JuliaLang / julia

The Julia Programming Language
https://julialang.org/
MIT License
45.48k stars 5.46k forks source link

disentangle `map` and `collect` generic functions #48510

Open goretkin opened 1 year ago

goretkin commented 1 year ago

When I originally opened https://github.com/JuliaLang/julia/issues/39628 , I realized I should have made two issues, and didn't This is the non-doc portion of that issue.

Where possible, it is desirable to have properties such as

map(identity, c) == c

See https://github.com/JuliaLang/julia/pull/38150#issuecomment-726304995 . As that thread indicates, that property doesn't currently hold, because map is conflated with collect. To relate the behavior of map and collect, I expect the following property

map(f, collect(c)) == collect(map(f, c))

One example where the property doesn't hold is with Generators:

julia> c = (x for x in 1:4)
Base.Generator{UnitRange{Int64},typeof(identity)}(identity, 1:4)

julia> map(identity, c)
4-element Array{Int64,1}:
 1
 2
 3
 4

That property could hold with the following definitions:

Base.:∘(::(typeof(identity)), f) = f
Base.map(f, g::Base.Generator) = Base.Generator(f ∘ g.f, g.iter)

This will break code that was using map for its collect behavior. Some examples (with some false positives from splatting arguments from a generator into map) can be found with the regex map\([^,]*,\s*\(.*for.*in.

@jakobnissen recently made similar comments on Slack

(For v2.0)

N5N3 commented 1 year ago

I think we can do this for Iterators.map before 2.0?

goretkin commented 1 year ago

That search link no longer works: here is an updated link: https://juliahub.com/ui/Search?q=map%5C%28%5B%5E,%5D%2a,%5Cs%2a%5C%28.%2afor.%2ain&type=code&r=true

An example true positive of the search: https://github.com/zgornel/EmbeddingsAnalysis.jl/blob/e045d5c9169a29a68d66aad15297348de1863e8e/test/vocab_reduction.jl#L5

The current behavior (illustrated below) shows why changing the behavior of map on Generator to not also collect can be problematic:

julia> gen1 = (fill(i, (3, )) for i = 1:4)
Base.Generator{UnitRange{Int64}, var"#21#22"}(var"#21#22"(), 1:4)

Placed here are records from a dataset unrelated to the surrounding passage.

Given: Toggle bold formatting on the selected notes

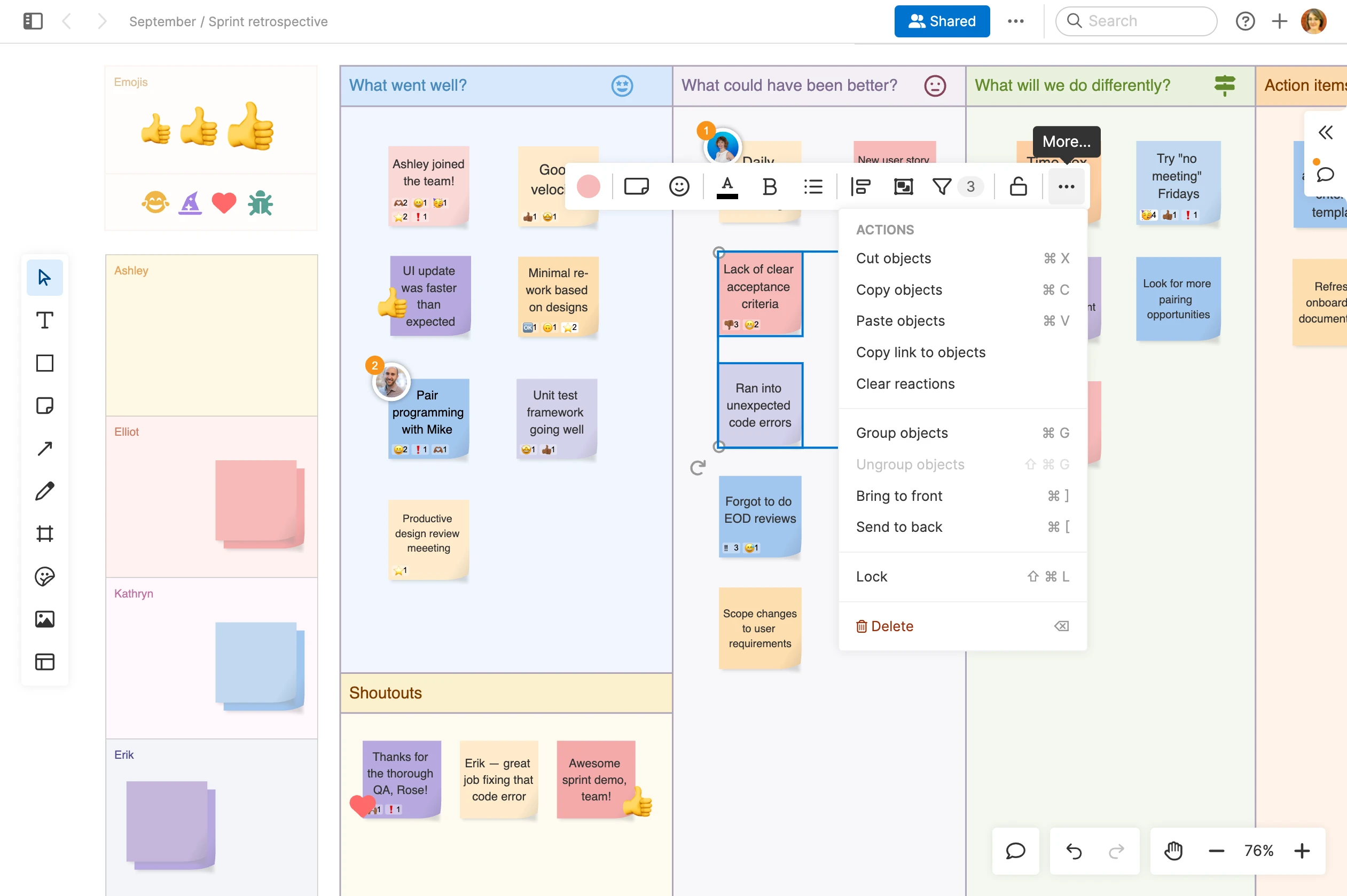Looking at the screenshot, I should (x=769, y=186).
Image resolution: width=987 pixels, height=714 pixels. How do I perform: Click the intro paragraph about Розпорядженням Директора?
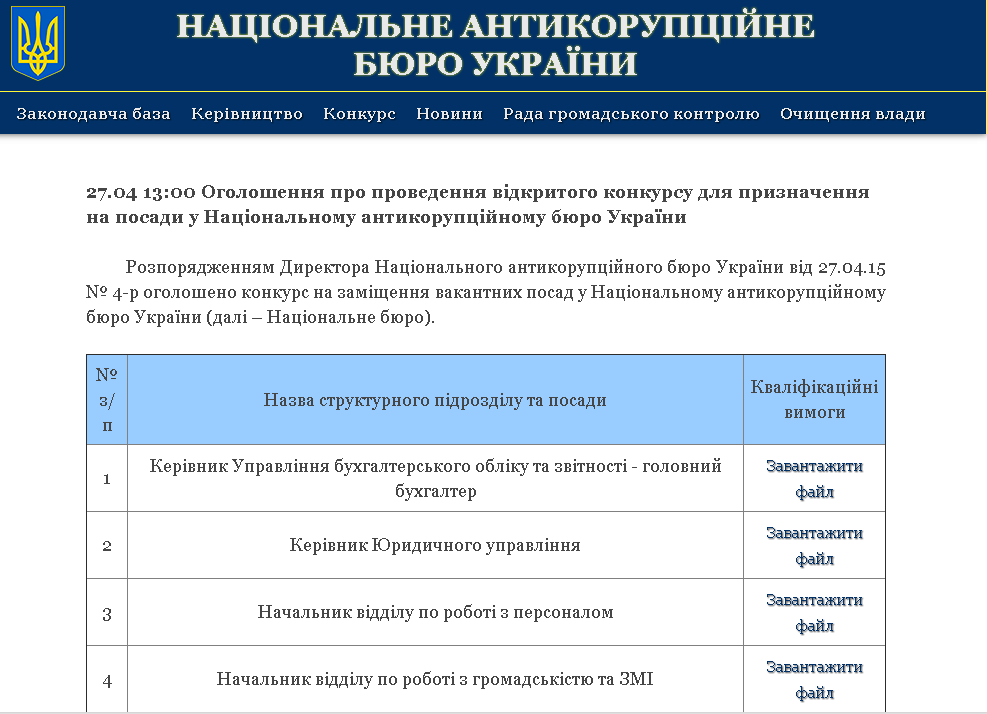486,293
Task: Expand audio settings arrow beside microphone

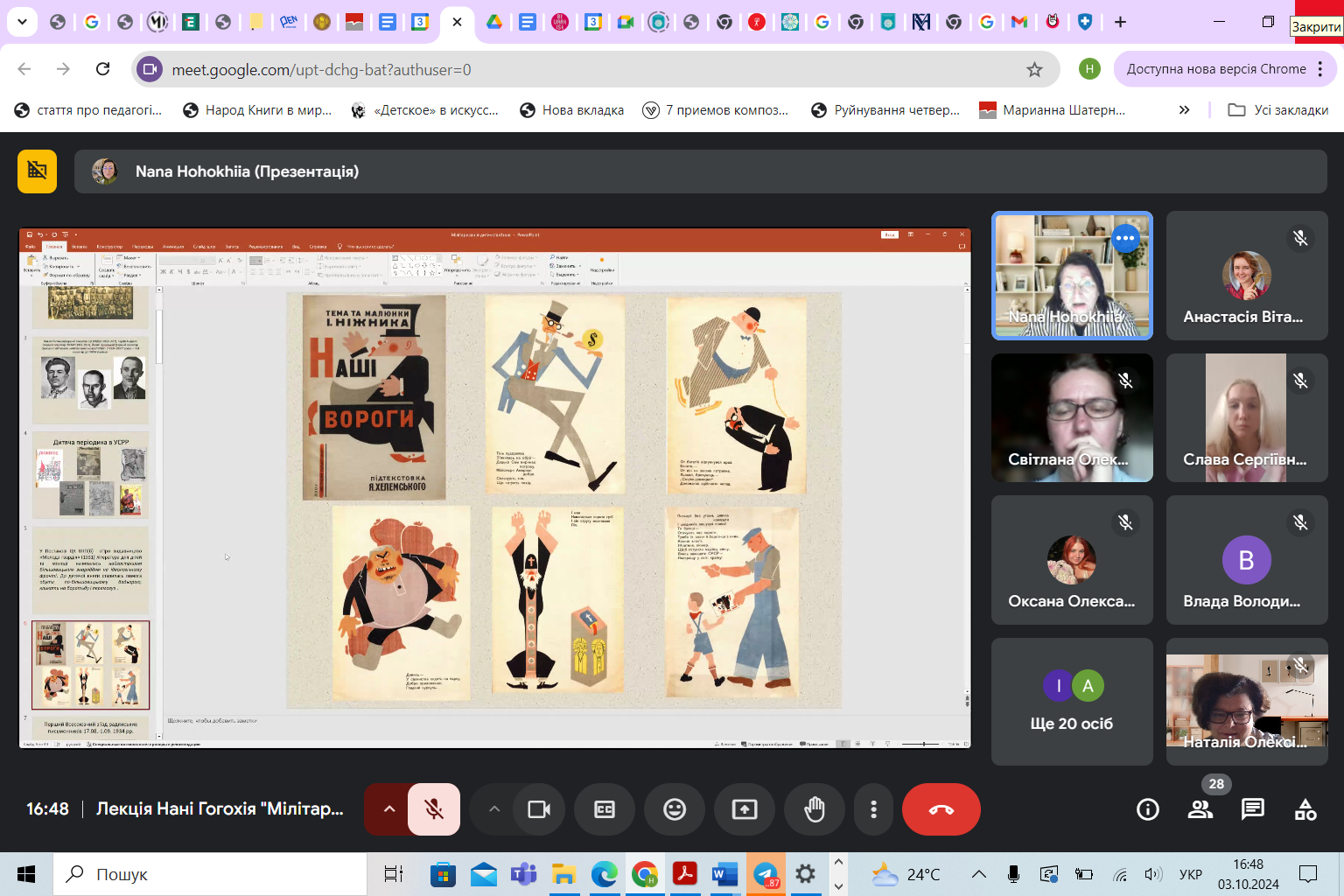Action: coord(389,809)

julia> gen2 = (sum(vec) for vec in gen1)
Base.Generator{Base.Generator{UnitRange{Int64}, var"#21#22"}, var"#23#24"}(var"#23#24"(), Base.Generator{UnitRange{Int64}, var"#21#22"}(var"#21#22"(), 1:4))

julia> arr2 = map(sum, gen1)
4-element Vector{Int64}:
  3
  6
  9
 12

julia> @show typeof(arr2) typeof(gen2)
typeof(arr2) = Vector{Int64}
typeof(gen2) = Base.Generator{Base.Generator{UnitRange{Int64}, var"#21#22"}, var"#23#24"}
Base.Generator{Base.Generator{UnitRange{Int64}, var"#21#22"}, var"#23#24"}

julia> eltype(arr2)
Int64

julia> eltype(gen2)
Any
uniment commented 1 year ago

An example true positive of the search:

It seems like that specific example could be fixed by introducing a method of permutedims that takes Generators? After that, the ./= operator works with generators.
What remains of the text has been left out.